Repp walked across the meadow. He took off his scrunched feldgrau cap and rubbed a sleeve absently across his forehead, where it felt a prickle of heat.
He walked on, coming at last to the end of the meadow. Here the grass bulked up into a ridge before yielding again to the trees. The ridge stood like a low wall before him, unruly with thistle and bracken and even a few yellow wild flowers.
He turned back to the field. It was empty and clean. It was so clean. It had been scoured clean and pure. It looked wonderful to him. A vision of paradise. Its grass stirred in the breeze.
This is where the war ends for me, he thought.
He knew he had a few more kilometers of virgin pine; then he’d be up top for a long, flat walk; then finally, that last plunge through the gloomy newer trees.
It was only a matter of hours.
Repp turned back to his route and started to trudge up the ridge. More yellow buds—dozens, hundreds—opened their faces to him. He paused again, dazzled. They seemed to pick the light out of the air and throw it back at him in a burst of burning energy. The day stalled, calm and private. Each mote of dust, each fleck of pollen, each particle of life seemed to freeze in the bright air. The sky screamed blue, its mounting cumulus fat and oily white. Repp felt giddy in the beauty of it. He seemed to hear a musical chord, lustrous, rich, held, held, ever so long.
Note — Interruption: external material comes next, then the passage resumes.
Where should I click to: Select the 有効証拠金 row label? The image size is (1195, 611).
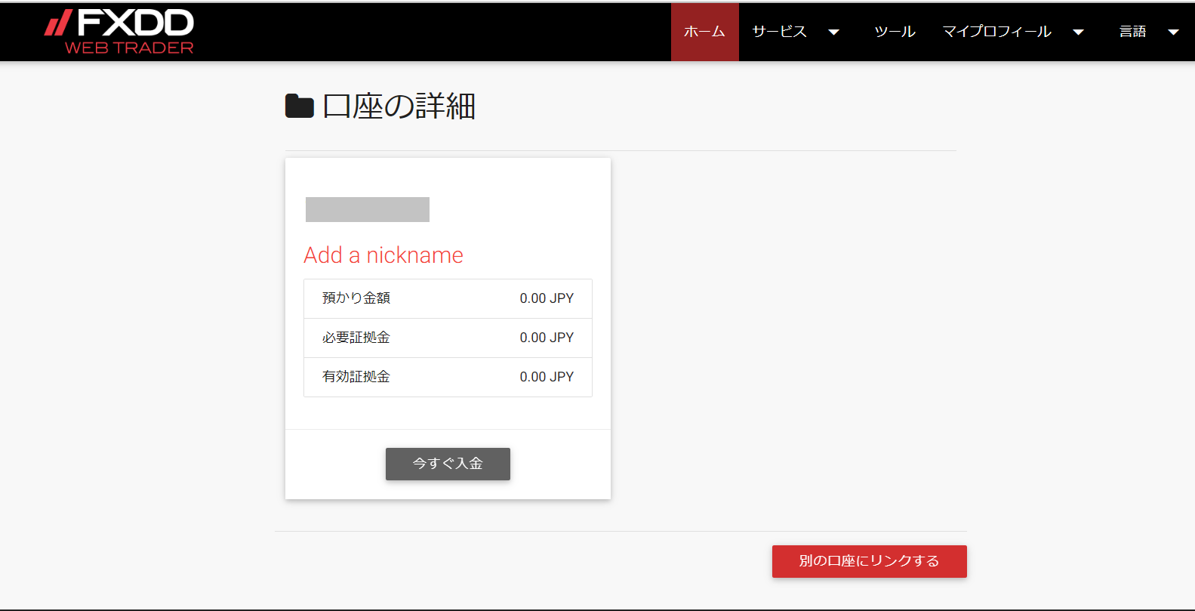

Strange energies had been released; they bobbed and sprang and coiled about him, invisible. He felt transfigured. He felt connected with the order of the cosmos. He turned to the sun which lay above the ridge and from its pulsing glare he sought confirmation, and when two figures rose above him, on the crest line, drenched in light, he took it at first for the benediction he’d demanded.
He could not see them clearly.
He blocked the sun with one hand.
The big one looked at him gravely and the boy had no expression on his pretty face at all. Their machine pistols were level.
Repp opened his mouth to speak, but the big one cut him off.
“Herr Repp,” he explained in a mild voice, “du hast das Ziel nicht getroffen,” using the familiar du form as though a
ddressing an old and dear friend, “you missed.”
Repp saw that he was in the pit at last.
They shot him down.
* * *
Roger edged down the ridge, changing magazines as he went. The German lay face up, eyes black. He’d been opened up badly in the crossfire. Blood everywhere. He was an anatomy lesson. Still, Roger crouched and touched the muzzle of his tommy gun gently as a kiss against the skull and jackhammered a five-round burst into it, blowing it apart.
“That’s enough, for Christ’s sake,” Leets called from the ridge.
Roger rose, spattered with blood and tissue.
Leets came tiredly down the slope and over to the body.
“Congratulations,” said Roger. “You get both ears and the tail.”
Leets bent and heaved the body to its belly. He pried the rifle off the shoulder, working the sling down the arm, at the same time being careful not to break the cord to the power pack.
“Here it is,” he said.
“Bravo,” said Roger.
Leets pulled out the receiver lockpin and the trigger housing pin. Taking the butt off and holding the action open, he held the barrel up to the sun and looked through it.
“See any naked girls?” Roger asked.
“All I see is dirt. It’s a mess. All those rounds he ran through it. All that pure, greasy lead. Each one left its residue. The grooves jammed. It’s smooth as the inside of a shot glass in there.”
“Yeah, well, he nearly threaded my needle.”
“Must have been your imagination,” Leets said. “At the end the rounds were veering off crazily as they came out the muzzle. No, the Vampire rifle was useless in the end. It amounted to nothing. A man with a flintlock would have had a better chance this morning.”
Roger was silent.
But something still nagged Leets. “One thing I can’t figure out. Why didn’t Vollmerhausen tell him? They were so good at the small stuff. The details. Why didn’t Vollmerhausen tell him?”
Roger knitted his features into what he imagined was an expression of puzzlement the equal of Leets’s. But he really didn’t give a damn and a more rewarding thought presently occurred to him.